Purpose: To report the outcomes of ptosis surgery in patients with weak levator function utilizing the direct tarsus to frontalis muscle sling technique without creation of a flap.
Methods: In a prospective nonrandomized case series over a 3-year period, patients with ptosis and weak (less than 4 mm) levator function underwent direct sling of the tarsus to frontalis muscle without creating any flap. Success was defined as upper lid margin to central corneal reflex distance of at least 3 mm in bilateral cases and a difference of less than 1 mm in unilateral cases.

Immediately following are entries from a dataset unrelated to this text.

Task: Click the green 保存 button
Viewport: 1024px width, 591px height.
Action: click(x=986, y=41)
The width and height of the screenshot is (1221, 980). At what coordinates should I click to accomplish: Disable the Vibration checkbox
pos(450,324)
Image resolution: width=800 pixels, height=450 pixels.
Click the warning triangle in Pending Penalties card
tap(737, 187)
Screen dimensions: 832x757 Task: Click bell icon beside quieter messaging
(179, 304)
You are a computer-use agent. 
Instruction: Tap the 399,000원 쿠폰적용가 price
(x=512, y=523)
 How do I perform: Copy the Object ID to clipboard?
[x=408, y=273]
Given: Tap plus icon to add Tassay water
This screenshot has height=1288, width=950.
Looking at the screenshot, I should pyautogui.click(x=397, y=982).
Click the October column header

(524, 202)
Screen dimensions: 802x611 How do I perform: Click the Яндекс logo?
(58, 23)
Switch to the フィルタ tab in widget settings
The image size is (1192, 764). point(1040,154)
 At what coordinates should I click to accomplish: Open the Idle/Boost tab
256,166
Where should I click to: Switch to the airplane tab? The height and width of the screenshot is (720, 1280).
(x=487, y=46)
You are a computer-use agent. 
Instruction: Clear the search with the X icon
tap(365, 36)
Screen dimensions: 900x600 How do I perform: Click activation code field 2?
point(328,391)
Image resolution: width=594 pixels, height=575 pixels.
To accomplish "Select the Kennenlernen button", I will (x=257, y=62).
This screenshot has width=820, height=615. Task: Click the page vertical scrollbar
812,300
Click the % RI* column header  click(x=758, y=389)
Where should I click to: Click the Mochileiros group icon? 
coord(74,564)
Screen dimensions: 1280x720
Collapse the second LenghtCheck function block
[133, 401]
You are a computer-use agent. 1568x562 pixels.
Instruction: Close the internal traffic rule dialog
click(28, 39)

Results: Overall, 26 eyes of 22 patients with mean age of 15.4 ± 9.4 years were operated and followed up for 13.5 ± 8.4 months. The ptosis was congenital in 15 patients (68.2%) and acquired in 7 patients (31.8%). Twelve patients (54.5%) had a history of ptosis surgery. The procedure was judged as successful in 77.3% of patients after initial surgery and in 100% after reoperation. Surgical success after initial surgery was directly correlated with the amount of levator function (P = 0.02). However, success was not associated with age (P = 0.9) or history of surgery (P = 0.9). None of the patients developed eyelid hematoma, lagophthalmus or dry eye.
Conclusions: Direct sling of the upper tarsus to the frontalis muscle without creation of flap is an effective procedure for correction of ptosis in patients with weak levator function. Minimal dissection and preservation of the orbicularis oculi prevents lagophthalmus and its consequences.